> **WHAT YOU WILL DO**: Check each line of the listing below for the string "link", then copy every line that has it.

> **ENTRIES PROVIDED**:
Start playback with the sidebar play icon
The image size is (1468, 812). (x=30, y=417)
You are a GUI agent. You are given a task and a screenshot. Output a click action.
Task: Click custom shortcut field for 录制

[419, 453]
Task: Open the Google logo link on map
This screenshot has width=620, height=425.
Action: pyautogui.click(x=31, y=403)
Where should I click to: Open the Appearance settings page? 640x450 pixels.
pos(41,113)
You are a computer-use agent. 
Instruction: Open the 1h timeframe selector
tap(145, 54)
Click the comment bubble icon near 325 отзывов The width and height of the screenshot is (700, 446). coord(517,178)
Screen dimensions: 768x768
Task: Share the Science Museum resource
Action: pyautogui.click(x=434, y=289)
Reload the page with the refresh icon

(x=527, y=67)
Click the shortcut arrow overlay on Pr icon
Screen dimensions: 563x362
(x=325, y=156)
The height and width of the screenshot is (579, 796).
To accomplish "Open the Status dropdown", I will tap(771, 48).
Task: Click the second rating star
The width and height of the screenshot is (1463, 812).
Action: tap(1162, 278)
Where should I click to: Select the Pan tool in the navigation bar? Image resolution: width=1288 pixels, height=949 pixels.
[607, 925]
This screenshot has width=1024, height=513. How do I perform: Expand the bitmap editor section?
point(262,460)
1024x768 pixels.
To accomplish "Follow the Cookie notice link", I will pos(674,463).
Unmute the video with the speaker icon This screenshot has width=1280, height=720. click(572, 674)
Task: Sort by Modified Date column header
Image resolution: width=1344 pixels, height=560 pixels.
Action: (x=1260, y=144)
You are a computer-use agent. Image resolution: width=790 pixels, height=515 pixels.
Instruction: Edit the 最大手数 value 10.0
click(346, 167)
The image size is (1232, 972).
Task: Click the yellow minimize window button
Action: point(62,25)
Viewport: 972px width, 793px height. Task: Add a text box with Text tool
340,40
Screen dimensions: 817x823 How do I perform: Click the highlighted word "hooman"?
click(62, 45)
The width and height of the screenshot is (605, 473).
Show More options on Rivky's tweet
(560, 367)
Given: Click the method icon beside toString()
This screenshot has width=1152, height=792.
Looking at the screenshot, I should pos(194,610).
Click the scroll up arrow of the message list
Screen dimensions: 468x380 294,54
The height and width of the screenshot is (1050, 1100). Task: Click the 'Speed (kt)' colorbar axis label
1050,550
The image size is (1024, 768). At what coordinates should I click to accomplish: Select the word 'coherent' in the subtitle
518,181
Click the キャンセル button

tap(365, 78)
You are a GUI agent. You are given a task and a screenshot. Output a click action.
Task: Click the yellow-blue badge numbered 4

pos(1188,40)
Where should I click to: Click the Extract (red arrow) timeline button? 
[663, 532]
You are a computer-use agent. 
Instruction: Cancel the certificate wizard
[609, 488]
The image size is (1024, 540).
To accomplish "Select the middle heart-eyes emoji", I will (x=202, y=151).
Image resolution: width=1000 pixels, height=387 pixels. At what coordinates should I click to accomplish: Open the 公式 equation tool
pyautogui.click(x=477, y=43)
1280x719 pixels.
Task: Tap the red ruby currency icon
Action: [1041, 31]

> **OUTPUT FOR THIS EXERCISE**:
Task: Open the Google logo link on map
To accomplish "Follow the Cookie notice link", I will pos(674,463).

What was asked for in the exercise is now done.